Unreal Engine 4: Physically Based Rendering
Nowadays PBR is one of the most common topics in modern games, rendering engines and artists workflows. PBR is another shading technique based on energy conservation and physical properties. Classical shading techniques use the direction of the light and the position of the eye to the camera to compute the color for the actual pixel. However, surfaces are more complex.
Plastic Surface Microfacets
Even the most smooth and flat surface is compound of microfacets that can reflect and refract the light in a highly complex way (obviously not achieved by traditional shading), in 1967 Torrance-Sparrow introduced a new more complex model in order to achieve better-looking results. New PBR models try to simulate these conditions inside of their calculations, elements like self-occlusion, light dispersion, and microfacets distribution are included in calculating the final color. None of the actual PBR models are physically realistic. Even with the inclusion of microfacets into the equation this is just an approximation and real surfaces are far more complex than these approximations, furthermore, other elements have to be integrated into more complex materials. For example, light scattering through surfaces can be simulated with material layering; however, this is also an imperfect integration. Therefore, modern PBR models are based on the premises of achieving energy conservation and take into account physical properties of the material to compute the final color. For this first week, I have been working with the Unreal Engine 4 PBR model. The UE4 model is a simplification of the Burley model presented by Disney with some modifications and “possible optimizations” for real-time rendering.
Unreal engine’s model is using Lambert to calculate the diffuse term. This is one of the biggest differences between the Disney’s model and UE4’s model. Disney’s model uses a more complex equation to compute the diffuse contribution; even more, this equation takes into account physical properties of the material to compute the final diffuse color (which really makes sense). However, lambert is fast and good enough for being used inside of their model.
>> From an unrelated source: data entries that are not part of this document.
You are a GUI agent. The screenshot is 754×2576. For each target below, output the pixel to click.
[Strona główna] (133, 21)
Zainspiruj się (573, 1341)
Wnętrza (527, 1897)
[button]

As said the microfacets distribution simulates the distribution of microsurfaces over the surface of the material. Unreal Engine model is using GGX to integrate this term into the equation. As Disney’s model does, the GGX/Trowbridge-Reitz is integrated into the equation because of its little overweight in comparison with the traditional Blinn-Phong calculation.
Microfacets distribution based on roughness
For the G term, the UE4’s model is using Schlick attenuation; however with some reparametrization to fit better the GGX model.
Geometric attenuation based on roughness
The Fresnel Factor, sometimes called rim effect, is a parameter to simulate how the light is reflected or refracted depending on the incident angle and the properties of the surface. For the Fresnel factor, they are making use of the typical Schlick’s approximation.
Although the Fresnel factor is not really expensive to calculate UE4’s model is using an approximation to compute this factor. This approximation was introduced by Sébastien Lagarde in one of his posts. This approximation makes use of a Spherical Gaussian approximation to reduce the number of calculations performed by this factor and as you can see in the graph below both equations are really close to each other. This optimization would be useful if they were using the full Disney’s model where the Fresnel factor is taken into the diffuse part as well.
The physical properties used in this model are roughness and metalness; however, other parameters such as the coefficient index at perpendicular angles or the ambient occlusion should be parametrized as well. These parameters differ from Disney’s model which takes into account other properties such as specular color, glossiness or clothness. In this demo, you can see some examples of the material with different parametrizations in a black environment. However, the result will change deeply once I continue working with IBL (Image Based Lighting) and I introduce more complex calculations and post-processes.
As soon I finish working with IBL and UE4’s model I will introduce into the engine other models such as the Frosbite, the Unity or the Disney models. Once this is done, most of the work will be completed.
Apart from the rendering advanced I have been working on some editor features and tweaks. One thing I have done this week is the inclusion of the serialization system inside of the editor. In this demo you can see how I am loading a pre-serialized model inside of the engine, reducing loading times to less than a 6th part.
Finally, I have been working on the editor rendering performance. One of the things I did poorly was the rendering loop of the editor. Since I began working with graphics I have been using the same structure to upload vertex information inside of the GPU buffers. I know that some systems prefer some formats more than others. For example, Apple recommends to upload all the vertex info consecutive using strides between each element. However, I am used to using each information separately. I am aware that probably uploading the vertex at once could be better because of the memory alignment (as said, in some systems) that’s why I did not introduce support for this kind of buffers inside of the rendering API. Instead of that, I decided to convert the expected vertex format to my internal format ending with a really expensive process that could even freeze the entire editor. That’s why this week I have spent some time on this change and now the performance of the engine is stable and fast again.